Two people say “AI isn't impressive” and mean completely different things. The first tried ChatGPT in 2022, got told something confidently wrong, and moved on. The second is deep enough inside these systems that the marketing hype reads as flat compared to what they are actually watching the tools do. Both sentences are word-for-word identical. They describe opposite realities.
Then there is the middle, where most of us live: awed by the demo, occasionally stunned, not quite sure what to make of any of it. Arthur C. Clarke's line about sufficiently advanced technology being indistinguishable from magic applies more often than it should. Live meeting transcripts appear on the screen as people speak. That has not gotten old.
These are not three different opinions about the same technology. They are three different technologies being described with the same word.
The 2022 version is not the 2024 version is not the 2026 version, and the version someone uses for twenty minutes a week is not the version someone is building a product on daily. Every one of those people has a coherent, reasonable view. None of them are looking at the same thing.
Walk into most SMBs right now and here is the room.
The CEO tried Claude a few times, got impressed, put AI on the roadmap, and now wants to know why the rollout is stuck.
The marketing lead is running ChatGPT in a browser tab, getting useful drafts every day, and cannot understand why everyone else is overthinking this.
The IT lead read a post about hallucinations eighteen months ago, watched a demo fail last quarter, and considers the whole category premature.
The most senior operator is already pairing with an AI assistant on everything they do, knows exactly where it helps and where it breaks, and is quietly running circles around the rest of the team.
Those four people are in the same meeting talking about “AI.” None of them are looking at the same thing.
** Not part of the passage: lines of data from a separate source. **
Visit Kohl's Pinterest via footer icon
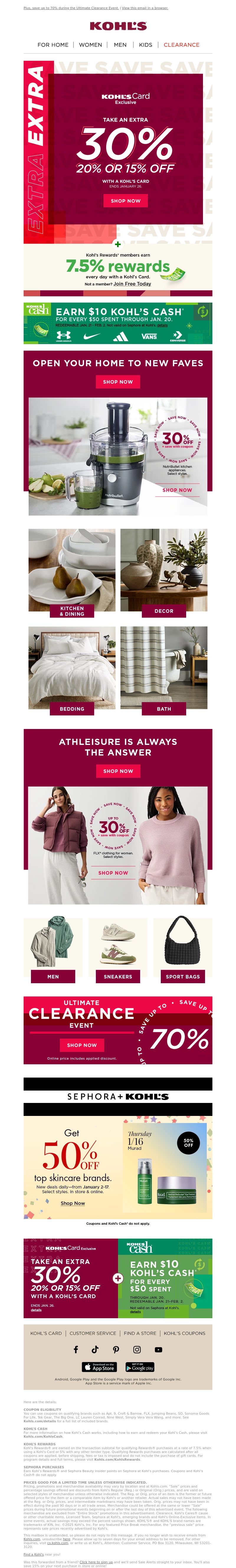The width and height of the screenshot is (236, 1568). coord(116,1349)
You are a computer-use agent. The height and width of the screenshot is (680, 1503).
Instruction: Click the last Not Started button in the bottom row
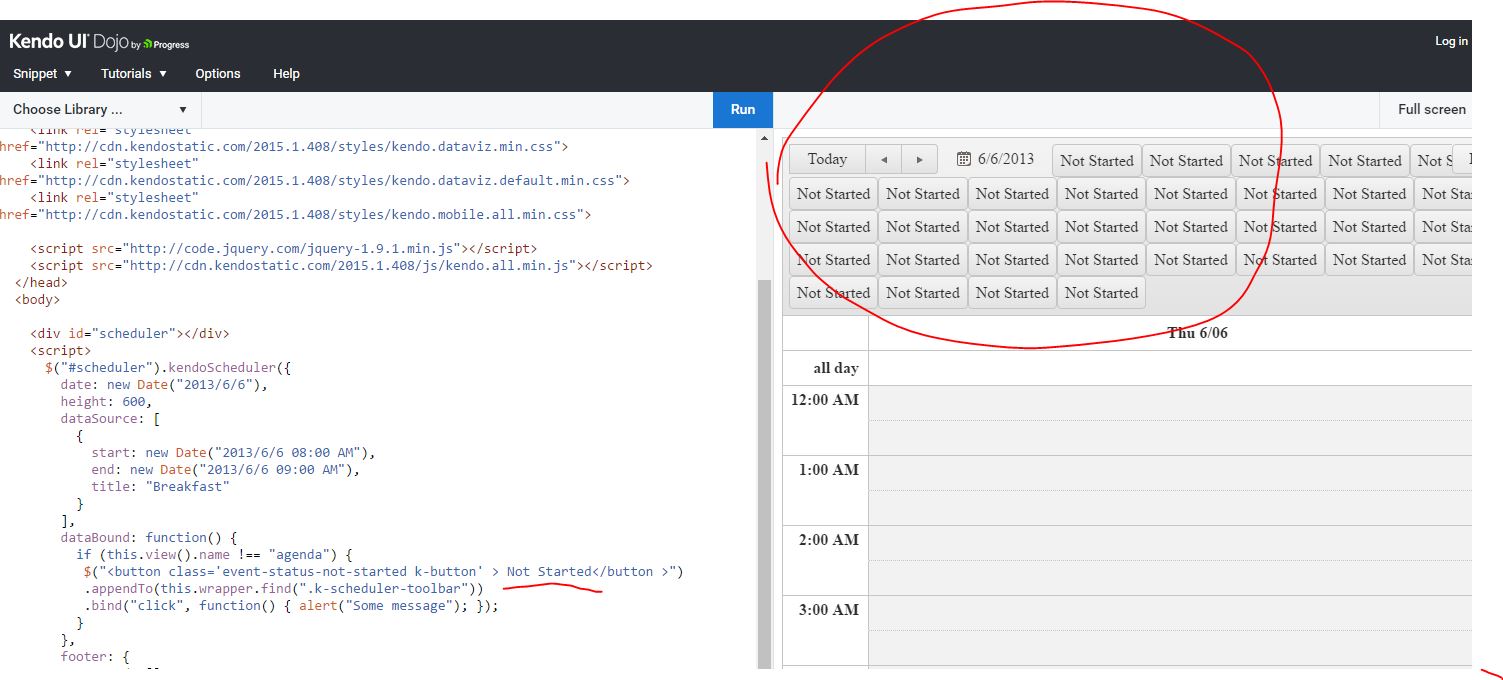(x=1101, y=293)
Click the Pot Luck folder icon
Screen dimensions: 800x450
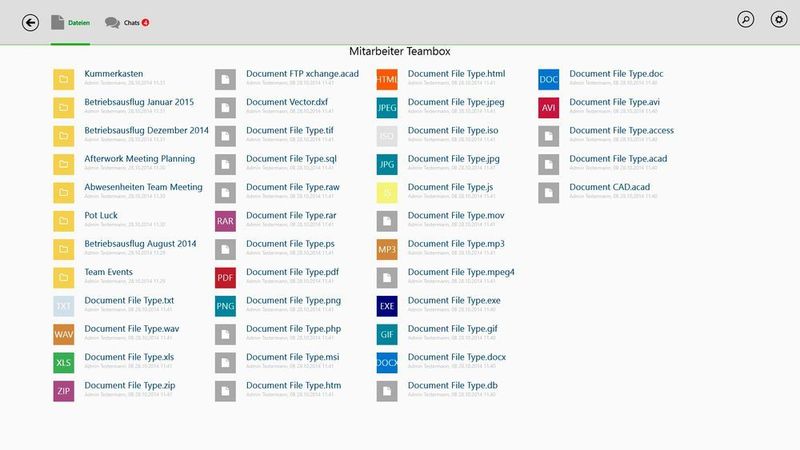(x=63, y=221)
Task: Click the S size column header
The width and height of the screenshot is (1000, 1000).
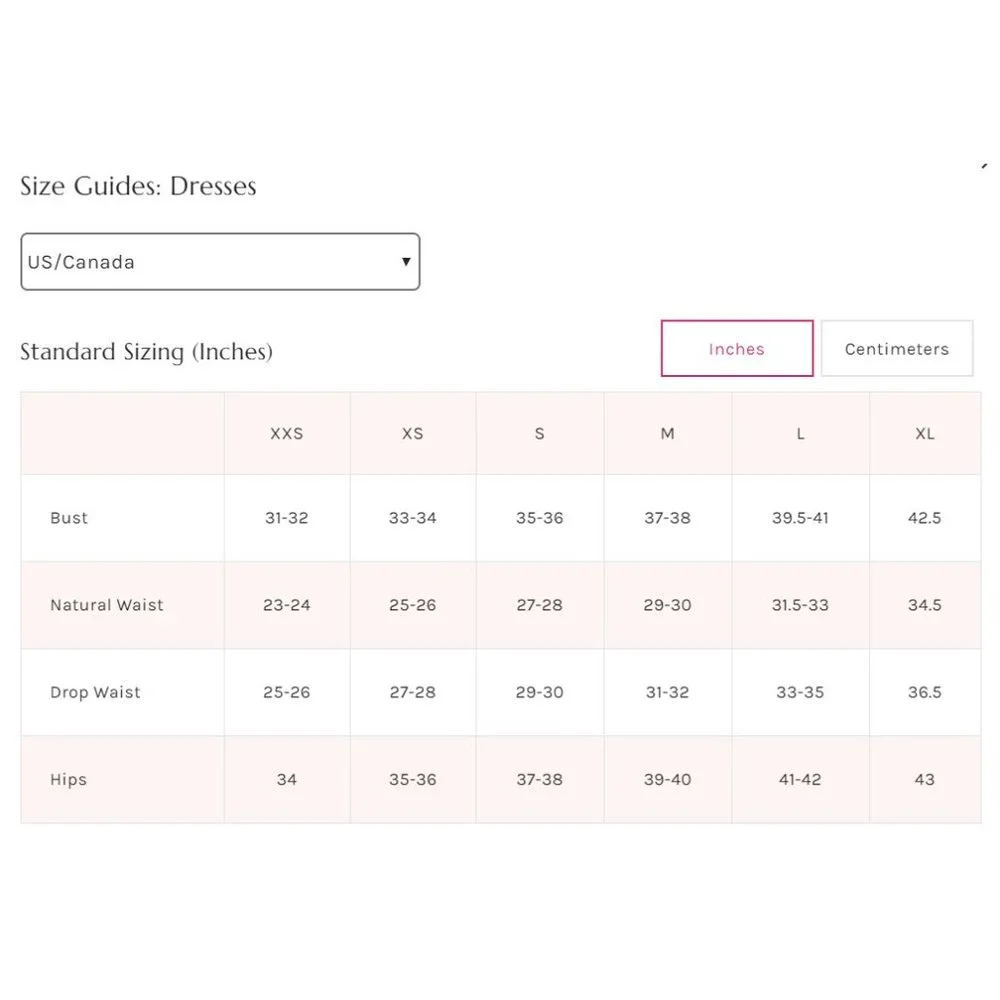Action: pyautogui.click(x=539, y=433)
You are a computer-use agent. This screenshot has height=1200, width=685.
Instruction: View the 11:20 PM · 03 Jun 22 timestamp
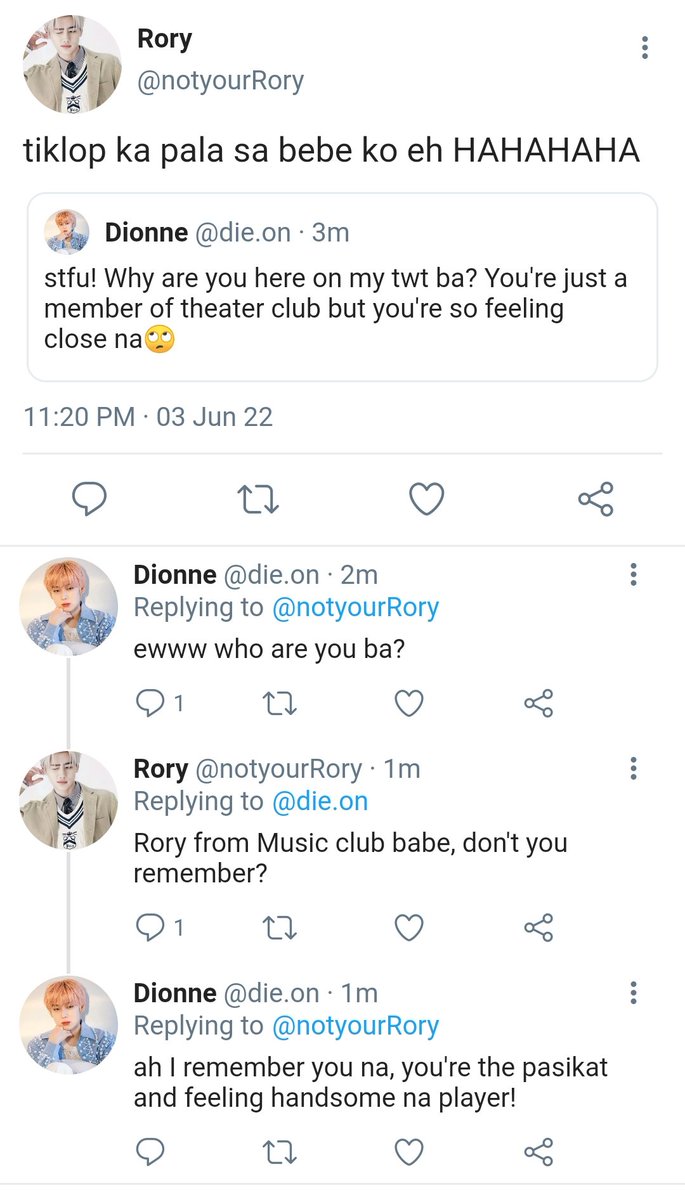pyautogui.click(x=148, y=417)
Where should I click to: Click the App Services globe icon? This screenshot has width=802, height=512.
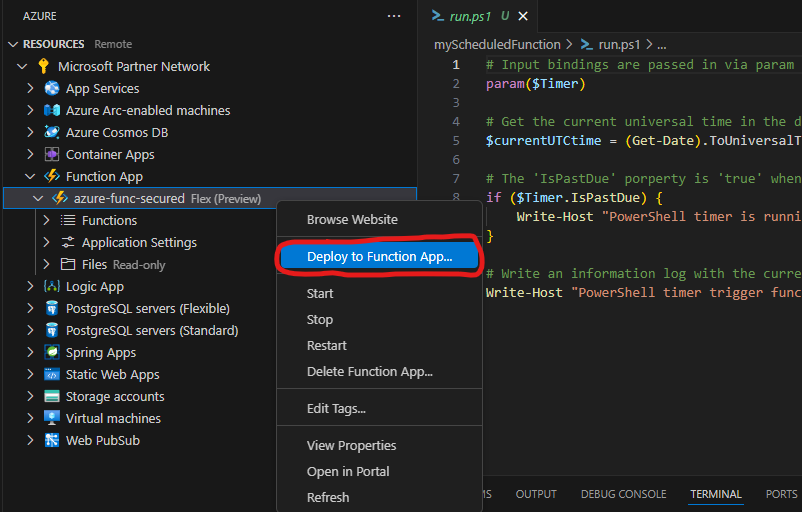tap(52, 88)
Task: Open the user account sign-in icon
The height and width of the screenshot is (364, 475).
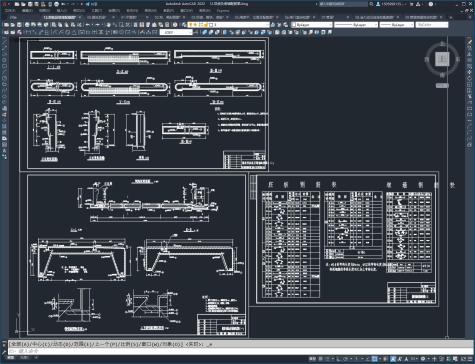Action: pyautogui.click(x=378, y=4)
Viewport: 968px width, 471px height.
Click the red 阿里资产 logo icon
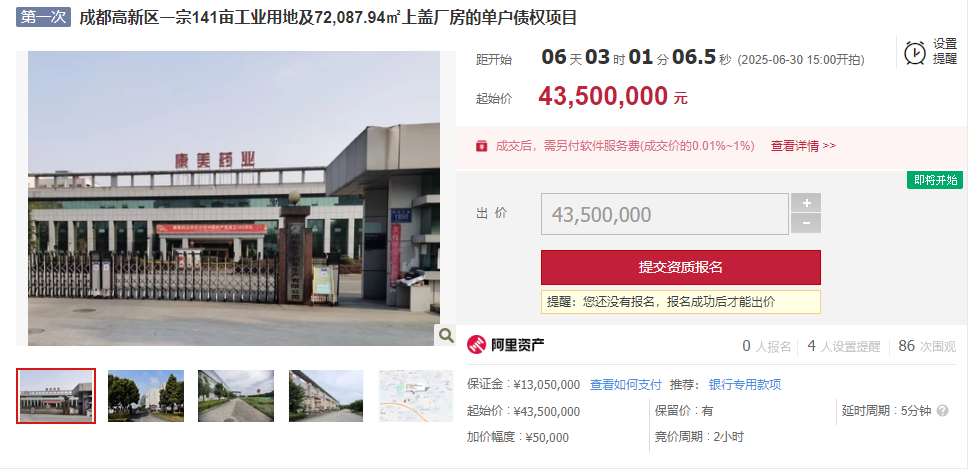(477, 345)
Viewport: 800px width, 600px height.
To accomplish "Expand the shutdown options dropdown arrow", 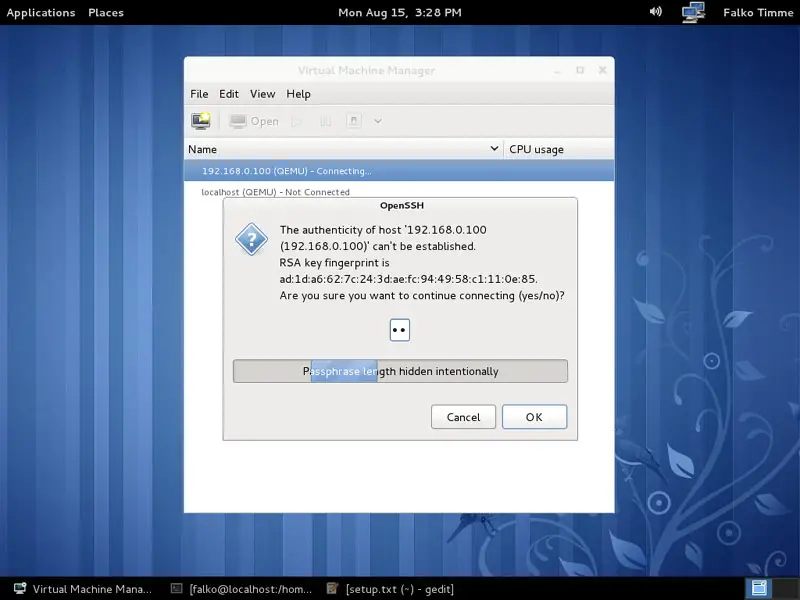I will click(x=378, y=121).
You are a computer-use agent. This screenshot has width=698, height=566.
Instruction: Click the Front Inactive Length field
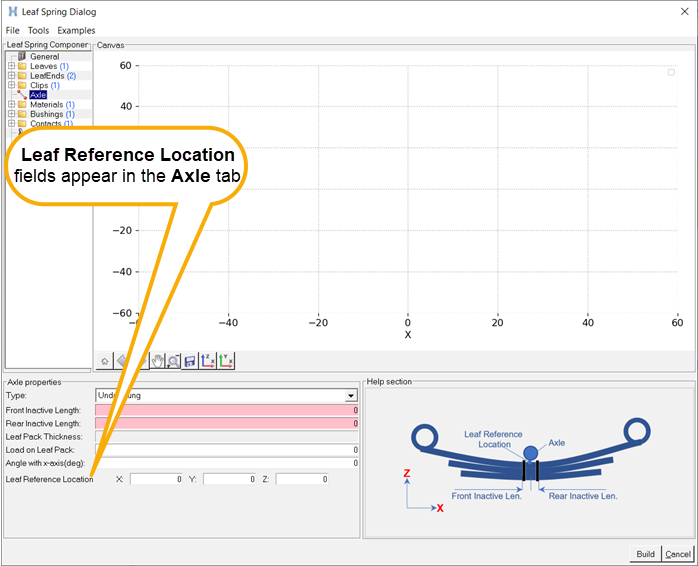(x=227, y=410)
The CEO is imagining a strategic layer. The marketing lead is describing a writing assistant. The IT lead is picturing an unreliable demo. The senior operator is using a pair programmer. Every AI decision the company tries to make runs straight into that wall, and almost no one names it, because naming it would mean admitting the conversation was never actually about the technology.
The usual explanation for stuck AI adoption is some version of “we need better training,” or “the tools aren't ready yet,” or “our data isn't clean enough.” Those explanations are real, but they miss the binding constraint. The people making decisions about AI have not built a shared reference point, so every decision is downstream of a hidden disagreement about what the thing even is.
That shows up as procurement cycles that stall because nobody can articulate what they are buying. Pilots that run for a quarter and produce no conclusion anyone agrees on. Training sessions where half the room feels patronized and the other half still does not know where to start Monday morning. Strategy documents written by whoever has the most recent demo fresh in their head.
The companies getting AI to land share one trait. Everyone making the decisions has actually used the same AI workflows on the same real work recently enough to be looking at the same picture. That shared picture predicts whether AI lands, more than the tools or the budget do. One of our clients installed this pattern in two weeks, and her leadership team now has a shared vocabulary for what AI can and cannot do.
All-hands trainings, vendor demos, and consultant slide decks produce parallel exposure. Everyone in the room sees something. Almost no one sees the same thing.
A shared reference point is the same small set of AI workflows, running on the same real work, that the leadership team and the operator layer can both point at and describe the same way. Everyone has felt the same friction. Everyone has watched the same thing work. Everyone knows in their body where the edge is. When someone asks “can AI do this?” the answer stops being a debate about capabilities in the abstract and becomes a reference to something the team has already run.
That reference point resets the whole conversation. The CEO stops imagining. The IT lead stops predicting from an old demo. The marketing lead stops under-describing what they are already doing. The senior operator stops carrying the whole map alone. Everyone is looking at the same thing, which means the next decision can actually be made.
There is no shortcut to this. Reading, demos, and strategy decks leave everyone in the room with their own private version of what AI is. The only thing that produces a common version is implementation: real AI workflows running on real work, with the people who matter watching, using, and correcting them.
We have written before about why the workflow is the part that compounds, not the model. The reference-point problem is the same observation looking from the other side. Workflow architecture compounds because it is the only thing that produces shared understanding inside an organization, and shared understanding is what strategy runs on.
Until a company has installed that, it is trying to make AI decisions off five different mental models of what AI is. The decisions will not land, because the decisions were never really about AI. They were about a disagreement nobody named.
The fastest way to unstick an AI strategy is to stop talking about AI strategy and run one small, real AI workflow inside the actual business, with the people who care watching it happen. That is where the debate ends and the real work starts.